317. When one allows for the impossibility of expressing present knowledge in 18th century terms, one sees that "besprinkled on the way with a suitable serum" describes clearly enough what the neurons do with at least some of the hormones they produce. For example, vasopressin, mentioned above (No. 309) is combined with a much larger molecule of protein and sugar together, from which it is released when it arrives in the blood stream. Similar molecules proper to the blood then protect it until it reaches its spheres of use in the kidney and elsewhere.

318. The phrase "dry and lifeless blood" is an example of semantic difficulty. The meaning is fairly obvious though blood is not dry and it is no less living than arterial blood. As far as we can tell, it is just ordinary venous blood; and the blood sinuses are to the head what the large veins are to the body. Since the hormones in the blood stimulate so many organs to their proper activity, it is easy to conceive of the blood as life-giving in a restricted sense when it has its complement of hormones. In this sense, the hormones may be said to vivify it.

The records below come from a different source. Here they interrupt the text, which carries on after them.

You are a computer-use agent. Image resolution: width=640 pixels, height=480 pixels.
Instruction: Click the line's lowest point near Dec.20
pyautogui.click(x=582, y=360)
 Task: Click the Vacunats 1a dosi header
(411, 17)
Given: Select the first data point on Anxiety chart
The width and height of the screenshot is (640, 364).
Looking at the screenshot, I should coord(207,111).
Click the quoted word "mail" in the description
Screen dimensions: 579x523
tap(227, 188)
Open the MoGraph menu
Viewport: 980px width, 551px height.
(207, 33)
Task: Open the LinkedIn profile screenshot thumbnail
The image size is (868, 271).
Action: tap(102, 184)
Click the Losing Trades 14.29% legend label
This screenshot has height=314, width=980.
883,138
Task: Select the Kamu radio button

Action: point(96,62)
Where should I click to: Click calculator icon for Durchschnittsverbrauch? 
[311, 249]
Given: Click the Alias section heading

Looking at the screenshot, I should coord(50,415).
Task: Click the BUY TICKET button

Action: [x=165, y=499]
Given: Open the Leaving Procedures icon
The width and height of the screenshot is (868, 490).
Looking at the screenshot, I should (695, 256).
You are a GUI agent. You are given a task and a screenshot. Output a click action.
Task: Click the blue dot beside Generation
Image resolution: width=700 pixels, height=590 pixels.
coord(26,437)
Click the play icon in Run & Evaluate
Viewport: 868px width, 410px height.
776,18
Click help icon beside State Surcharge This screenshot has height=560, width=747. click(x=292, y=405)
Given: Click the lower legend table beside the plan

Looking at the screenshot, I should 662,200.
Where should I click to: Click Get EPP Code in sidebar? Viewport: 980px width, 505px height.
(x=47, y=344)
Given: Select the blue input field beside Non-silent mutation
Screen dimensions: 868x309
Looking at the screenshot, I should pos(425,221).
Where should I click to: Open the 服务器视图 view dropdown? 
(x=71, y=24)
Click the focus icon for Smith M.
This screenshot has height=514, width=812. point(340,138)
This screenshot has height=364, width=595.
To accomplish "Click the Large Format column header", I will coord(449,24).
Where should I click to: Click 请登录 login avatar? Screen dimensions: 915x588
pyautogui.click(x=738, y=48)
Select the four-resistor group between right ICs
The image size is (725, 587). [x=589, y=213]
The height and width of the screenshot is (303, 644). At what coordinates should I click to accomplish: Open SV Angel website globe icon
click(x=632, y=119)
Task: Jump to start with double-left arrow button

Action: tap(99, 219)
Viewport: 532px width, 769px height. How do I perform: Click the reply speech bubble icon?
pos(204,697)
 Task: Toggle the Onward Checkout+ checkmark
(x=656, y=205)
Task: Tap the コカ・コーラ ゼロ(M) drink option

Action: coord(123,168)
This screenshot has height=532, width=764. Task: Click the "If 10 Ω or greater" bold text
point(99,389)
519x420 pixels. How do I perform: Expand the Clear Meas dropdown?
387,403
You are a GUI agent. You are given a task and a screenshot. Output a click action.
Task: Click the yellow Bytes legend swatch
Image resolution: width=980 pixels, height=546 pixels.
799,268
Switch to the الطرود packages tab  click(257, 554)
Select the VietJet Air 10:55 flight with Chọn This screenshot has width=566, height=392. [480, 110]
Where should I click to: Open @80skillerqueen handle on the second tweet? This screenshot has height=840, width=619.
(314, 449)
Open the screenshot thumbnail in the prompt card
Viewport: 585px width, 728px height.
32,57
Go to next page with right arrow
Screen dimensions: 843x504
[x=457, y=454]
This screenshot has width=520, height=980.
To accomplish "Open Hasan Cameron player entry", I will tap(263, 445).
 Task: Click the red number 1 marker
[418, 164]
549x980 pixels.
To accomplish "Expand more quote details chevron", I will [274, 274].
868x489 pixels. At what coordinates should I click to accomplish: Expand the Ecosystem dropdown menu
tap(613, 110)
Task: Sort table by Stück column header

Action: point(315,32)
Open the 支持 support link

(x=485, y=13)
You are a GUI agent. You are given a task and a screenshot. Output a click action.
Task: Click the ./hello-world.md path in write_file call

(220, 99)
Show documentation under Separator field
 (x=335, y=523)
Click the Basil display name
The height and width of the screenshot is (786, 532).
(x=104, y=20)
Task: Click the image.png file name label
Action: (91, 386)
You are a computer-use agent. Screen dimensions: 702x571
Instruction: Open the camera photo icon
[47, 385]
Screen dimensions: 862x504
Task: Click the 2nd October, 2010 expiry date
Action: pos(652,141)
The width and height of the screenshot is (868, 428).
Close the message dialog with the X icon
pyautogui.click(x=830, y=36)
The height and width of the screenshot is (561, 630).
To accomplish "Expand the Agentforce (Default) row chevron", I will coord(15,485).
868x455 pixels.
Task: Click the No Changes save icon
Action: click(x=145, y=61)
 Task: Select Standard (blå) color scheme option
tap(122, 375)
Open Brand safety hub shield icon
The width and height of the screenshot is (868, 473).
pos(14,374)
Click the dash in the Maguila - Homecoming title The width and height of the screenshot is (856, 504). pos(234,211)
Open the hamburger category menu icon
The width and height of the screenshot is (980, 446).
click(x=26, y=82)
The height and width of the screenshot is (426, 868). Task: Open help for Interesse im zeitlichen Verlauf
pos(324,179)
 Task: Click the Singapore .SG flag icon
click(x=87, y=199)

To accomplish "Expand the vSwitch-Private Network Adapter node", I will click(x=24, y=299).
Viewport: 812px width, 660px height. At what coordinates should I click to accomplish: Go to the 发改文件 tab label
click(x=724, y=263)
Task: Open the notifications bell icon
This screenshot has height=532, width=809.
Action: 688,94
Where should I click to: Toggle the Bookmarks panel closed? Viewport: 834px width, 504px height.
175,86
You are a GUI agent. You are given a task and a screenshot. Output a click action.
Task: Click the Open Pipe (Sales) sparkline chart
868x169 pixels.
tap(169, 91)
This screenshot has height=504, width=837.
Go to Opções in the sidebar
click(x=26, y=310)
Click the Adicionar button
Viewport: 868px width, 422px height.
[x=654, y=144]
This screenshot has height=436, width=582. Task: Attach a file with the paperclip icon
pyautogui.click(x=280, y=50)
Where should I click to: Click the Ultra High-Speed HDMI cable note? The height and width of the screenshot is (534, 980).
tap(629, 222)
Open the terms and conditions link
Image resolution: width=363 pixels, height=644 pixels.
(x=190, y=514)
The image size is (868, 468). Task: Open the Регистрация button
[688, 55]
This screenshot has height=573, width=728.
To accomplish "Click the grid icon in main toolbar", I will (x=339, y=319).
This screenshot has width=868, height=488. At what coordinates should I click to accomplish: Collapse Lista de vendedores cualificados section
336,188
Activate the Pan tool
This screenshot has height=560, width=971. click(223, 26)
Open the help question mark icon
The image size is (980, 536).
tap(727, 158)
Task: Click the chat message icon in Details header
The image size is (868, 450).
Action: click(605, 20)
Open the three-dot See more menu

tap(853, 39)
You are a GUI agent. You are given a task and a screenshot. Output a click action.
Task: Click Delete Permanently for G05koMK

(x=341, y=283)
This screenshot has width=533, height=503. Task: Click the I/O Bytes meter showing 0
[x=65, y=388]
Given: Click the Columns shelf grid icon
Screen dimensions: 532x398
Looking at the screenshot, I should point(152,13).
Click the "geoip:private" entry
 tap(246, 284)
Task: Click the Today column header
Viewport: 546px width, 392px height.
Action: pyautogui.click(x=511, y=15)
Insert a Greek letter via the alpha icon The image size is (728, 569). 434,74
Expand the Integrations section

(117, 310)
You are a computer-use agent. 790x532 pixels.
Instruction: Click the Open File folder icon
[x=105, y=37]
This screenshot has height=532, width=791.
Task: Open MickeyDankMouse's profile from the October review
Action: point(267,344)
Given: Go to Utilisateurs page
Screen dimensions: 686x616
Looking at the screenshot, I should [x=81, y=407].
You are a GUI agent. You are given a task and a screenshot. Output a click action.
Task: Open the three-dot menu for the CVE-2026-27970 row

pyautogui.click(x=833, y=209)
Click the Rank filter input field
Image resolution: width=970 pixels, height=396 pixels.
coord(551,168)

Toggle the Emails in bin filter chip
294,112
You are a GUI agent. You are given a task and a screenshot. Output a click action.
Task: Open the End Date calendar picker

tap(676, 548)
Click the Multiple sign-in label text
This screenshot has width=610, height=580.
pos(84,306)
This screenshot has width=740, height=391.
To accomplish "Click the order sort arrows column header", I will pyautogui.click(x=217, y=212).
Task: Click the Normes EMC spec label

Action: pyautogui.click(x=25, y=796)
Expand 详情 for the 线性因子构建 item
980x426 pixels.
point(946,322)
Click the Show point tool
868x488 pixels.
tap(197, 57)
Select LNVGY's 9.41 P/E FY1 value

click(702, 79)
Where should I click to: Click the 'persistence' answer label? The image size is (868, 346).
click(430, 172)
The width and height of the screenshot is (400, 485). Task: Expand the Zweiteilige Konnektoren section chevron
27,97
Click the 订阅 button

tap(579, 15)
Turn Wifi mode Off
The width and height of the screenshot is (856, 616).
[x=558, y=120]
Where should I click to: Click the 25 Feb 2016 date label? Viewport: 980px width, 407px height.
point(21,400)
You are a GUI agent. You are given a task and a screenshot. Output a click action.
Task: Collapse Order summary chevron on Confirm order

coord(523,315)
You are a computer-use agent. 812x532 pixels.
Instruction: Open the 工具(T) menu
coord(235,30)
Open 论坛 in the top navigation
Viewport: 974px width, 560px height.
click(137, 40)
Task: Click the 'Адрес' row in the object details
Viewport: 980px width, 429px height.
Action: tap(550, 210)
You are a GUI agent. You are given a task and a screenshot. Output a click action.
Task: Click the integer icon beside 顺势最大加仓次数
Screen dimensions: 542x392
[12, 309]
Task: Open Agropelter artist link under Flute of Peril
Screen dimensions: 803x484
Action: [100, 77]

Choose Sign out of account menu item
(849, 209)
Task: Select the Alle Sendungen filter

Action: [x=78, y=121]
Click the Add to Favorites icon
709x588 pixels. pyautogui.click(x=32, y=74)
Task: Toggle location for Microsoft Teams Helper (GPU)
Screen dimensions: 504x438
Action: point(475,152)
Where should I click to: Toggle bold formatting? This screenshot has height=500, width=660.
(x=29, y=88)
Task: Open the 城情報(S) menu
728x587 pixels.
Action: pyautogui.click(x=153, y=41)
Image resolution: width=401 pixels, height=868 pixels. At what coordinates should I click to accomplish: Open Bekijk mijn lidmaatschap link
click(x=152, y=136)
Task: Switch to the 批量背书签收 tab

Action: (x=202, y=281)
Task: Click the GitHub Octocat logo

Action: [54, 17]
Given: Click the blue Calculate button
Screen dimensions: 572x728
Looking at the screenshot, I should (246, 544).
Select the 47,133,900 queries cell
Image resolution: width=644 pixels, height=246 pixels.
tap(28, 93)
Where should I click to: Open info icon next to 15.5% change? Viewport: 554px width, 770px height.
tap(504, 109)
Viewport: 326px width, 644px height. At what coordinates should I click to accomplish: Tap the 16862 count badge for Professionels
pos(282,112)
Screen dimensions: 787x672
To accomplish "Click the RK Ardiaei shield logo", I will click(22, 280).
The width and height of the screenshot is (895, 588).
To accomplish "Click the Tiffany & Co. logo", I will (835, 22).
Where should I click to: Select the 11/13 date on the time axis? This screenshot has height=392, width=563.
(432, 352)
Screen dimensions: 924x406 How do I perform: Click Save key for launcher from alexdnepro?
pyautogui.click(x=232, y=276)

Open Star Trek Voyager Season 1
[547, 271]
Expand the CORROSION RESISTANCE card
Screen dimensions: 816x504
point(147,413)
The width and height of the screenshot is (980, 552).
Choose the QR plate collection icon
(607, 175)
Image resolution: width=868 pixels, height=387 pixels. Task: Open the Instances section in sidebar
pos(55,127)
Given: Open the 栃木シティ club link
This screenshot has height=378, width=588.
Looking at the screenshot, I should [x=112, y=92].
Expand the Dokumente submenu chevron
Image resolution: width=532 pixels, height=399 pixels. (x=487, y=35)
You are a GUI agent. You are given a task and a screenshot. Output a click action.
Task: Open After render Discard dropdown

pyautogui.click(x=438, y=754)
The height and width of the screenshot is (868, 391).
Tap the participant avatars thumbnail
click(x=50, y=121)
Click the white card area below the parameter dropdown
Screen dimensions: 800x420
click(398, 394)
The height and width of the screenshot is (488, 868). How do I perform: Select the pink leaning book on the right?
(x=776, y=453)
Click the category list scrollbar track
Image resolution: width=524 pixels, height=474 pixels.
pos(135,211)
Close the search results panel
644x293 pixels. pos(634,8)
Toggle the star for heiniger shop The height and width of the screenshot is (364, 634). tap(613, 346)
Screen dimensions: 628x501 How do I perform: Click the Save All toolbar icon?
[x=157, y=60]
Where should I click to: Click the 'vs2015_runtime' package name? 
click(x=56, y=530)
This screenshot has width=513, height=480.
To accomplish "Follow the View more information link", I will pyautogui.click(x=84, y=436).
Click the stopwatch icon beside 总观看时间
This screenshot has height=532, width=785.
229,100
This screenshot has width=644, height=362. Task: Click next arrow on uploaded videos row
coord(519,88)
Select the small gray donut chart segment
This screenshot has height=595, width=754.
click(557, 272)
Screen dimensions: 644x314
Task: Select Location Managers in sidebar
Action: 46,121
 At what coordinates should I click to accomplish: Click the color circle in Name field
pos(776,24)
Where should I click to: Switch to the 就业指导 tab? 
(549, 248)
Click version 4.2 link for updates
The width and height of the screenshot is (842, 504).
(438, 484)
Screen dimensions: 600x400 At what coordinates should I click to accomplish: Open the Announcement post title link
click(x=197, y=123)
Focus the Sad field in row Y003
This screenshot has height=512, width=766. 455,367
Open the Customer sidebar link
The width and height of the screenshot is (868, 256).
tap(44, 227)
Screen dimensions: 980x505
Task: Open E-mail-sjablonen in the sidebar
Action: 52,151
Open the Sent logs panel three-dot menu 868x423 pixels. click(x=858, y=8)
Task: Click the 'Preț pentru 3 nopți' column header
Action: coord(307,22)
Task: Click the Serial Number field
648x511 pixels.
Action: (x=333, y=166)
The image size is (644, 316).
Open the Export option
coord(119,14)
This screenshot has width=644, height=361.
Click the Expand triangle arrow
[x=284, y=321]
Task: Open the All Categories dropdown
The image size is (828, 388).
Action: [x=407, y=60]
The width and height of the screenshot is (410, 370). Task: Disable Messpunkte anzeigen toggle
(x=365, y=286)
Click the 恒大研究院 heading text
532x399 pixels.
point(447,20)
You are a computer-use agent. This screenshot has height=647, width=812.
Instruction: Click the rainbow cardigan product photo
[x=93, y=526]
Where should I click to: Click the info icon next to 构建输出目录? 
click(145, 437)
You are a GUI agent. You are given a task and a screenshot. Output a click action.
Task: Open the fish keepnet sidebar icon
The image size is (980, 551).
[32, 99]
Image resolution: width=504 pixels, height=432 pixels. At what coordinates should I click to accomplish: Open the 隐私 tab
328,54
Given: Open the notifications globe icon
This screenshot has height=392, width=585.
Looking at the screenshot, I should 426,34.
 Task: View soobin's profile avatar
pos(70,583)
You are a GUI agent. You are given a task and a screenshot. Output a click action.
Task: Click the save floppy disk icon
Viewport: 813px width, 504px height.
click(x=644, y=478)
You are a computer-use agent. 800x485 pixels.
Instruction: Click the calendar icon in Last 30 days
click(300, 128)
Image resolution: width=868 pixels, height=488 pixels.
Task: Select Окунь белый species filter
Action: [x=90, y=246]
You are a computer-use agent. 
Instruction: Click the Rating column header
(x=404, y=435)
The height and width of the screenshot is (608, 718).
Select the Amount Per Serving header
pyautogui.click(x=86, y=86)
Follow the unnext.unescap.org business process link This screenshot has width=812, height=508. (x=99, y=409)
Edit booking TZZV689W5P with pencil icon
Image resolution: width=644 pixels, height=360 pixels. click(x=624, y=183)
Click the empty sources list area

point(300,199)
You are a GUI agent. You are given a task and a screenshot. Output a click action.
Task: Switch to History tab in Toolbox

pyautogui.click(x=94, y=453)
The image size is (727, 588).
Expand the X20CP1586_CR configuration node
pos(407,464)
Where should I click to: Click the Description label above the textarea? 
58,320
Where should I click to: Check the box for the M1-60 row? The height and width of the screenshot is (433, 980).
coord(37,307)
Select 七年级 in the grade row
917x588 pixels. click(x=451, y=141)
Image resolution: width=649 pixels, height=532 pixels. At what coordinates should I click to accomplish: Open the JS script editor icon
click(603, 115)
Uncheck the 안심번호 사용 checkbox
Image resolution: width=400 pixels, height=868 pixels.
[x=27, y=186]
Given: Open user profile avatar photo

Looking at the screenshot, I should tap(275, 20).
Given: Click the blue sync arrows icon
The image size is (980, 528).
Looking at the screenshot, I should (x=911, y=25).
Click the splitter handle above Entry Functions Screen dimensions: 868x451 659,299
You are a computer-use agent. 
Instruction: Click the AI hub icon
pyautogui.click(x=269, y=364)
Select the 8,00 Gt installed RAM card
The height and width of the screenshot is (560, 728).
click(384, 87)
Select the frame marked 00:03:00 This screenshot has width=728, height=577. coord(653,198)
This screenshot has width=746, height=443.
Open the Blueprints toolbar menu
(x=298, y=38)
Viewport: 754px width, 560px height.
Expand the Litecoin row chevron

319. At this point it is worth enduring a little repetition to see how closely the account in SD 914 (slightly rearranged) follows a modern account. The two can be interlined as follows.
S.D. 914 (The) spirits
Modern a variety of important substances (unknown in earlier times)
S.D. 914 resolved from the blood globules
Modern pass by diffusion out of the blood stream
S.D. 914 come to the cortical beginnings
Modern to the neurons where they are
S.D. 914 and being there conjoined with new spiritous essences
Modern built into minute quantities of very active chemicals (hormones)
S.D. 914  are carried down through their fibres
Modern  which pass down the axons
(S.D. 914  into the ventricles)
(Modern  not confirmed)
S.D. 914 and then through the infundibulum
Modern which are in the infundibulum
S.D. 914 and so into the pituitary gland
Modern to the pituitary gland
S.D. 914 There they are separated and
Modern Some pass directly into the blood, some control the release of other hormones
S.D. 914 by determinate paths they are carried…to the sinuses
Modern The hormones travel with the blood through the veins to the sinuses

The rest is as we think of it today.

"Animal spirit" has a wider meaning than hormones

320.In No. 316 just above, we have interpreted "spirits resolved from the blood" and "new spirituous essences" as elusive chemicals. Alden, however, seems to equate them to "animal spirits," which, he says, are "agents of the soul in the body which provide and sustain life in the body" (notes for the SSA Brain Research Project (Brown, 1979, p. 356)). Animal spirits would thus differ from hormones, each of which has a more limited function. Nevertheless the numerous processes that go on in the body which are much more complicated and interwoven than could have been imagined a short time ago, have but one objective: "namely, that material things united with spiritual things may effectuate their living a unanimous life" (SD 831). It seems reasonable to call this life "animal spirit" or "purer blood," for it appears to be the result of a general influx from the spiritual world, which influx we share with animals. It is true that SD 831 does not define "animal spirit" as the "unanimous life" of "material things united with spiritual things." But in searching for a term to cover this wide general living force or unanimous life from the influx of spiritual things into material things, we could hardly find a better expression than "animal spirit," that is to say,
the spiritual life of the body as distinct from the life of the soul. As it is also called a purer blood we must not expect to find one substance to answer to it. Rather it is the integral of many activities; an entity which comes into existence when all the material parts work harmoniously, and vanishes when they fall apart (unlike the soul of man). In The Cerebrum (See footnote 18) we have an indication of a difference between animal spirit and spirituous juice. Various fluids are put in order after the soul "in respect to perfection and presence," namely "the animal spirit; then the spirituous juice; then the red blood; afterwards the nervous juice; and lastly the grosser pituita" (Swedenborg, 1938, no. 650). Clearly there is great scope for studies of this kind, but for the present it is hoped that the small samples of the Spiritual Diary and The Cerebrum that have been looked at will provide a sufficient background for the more important study of the Arcana to which we now return.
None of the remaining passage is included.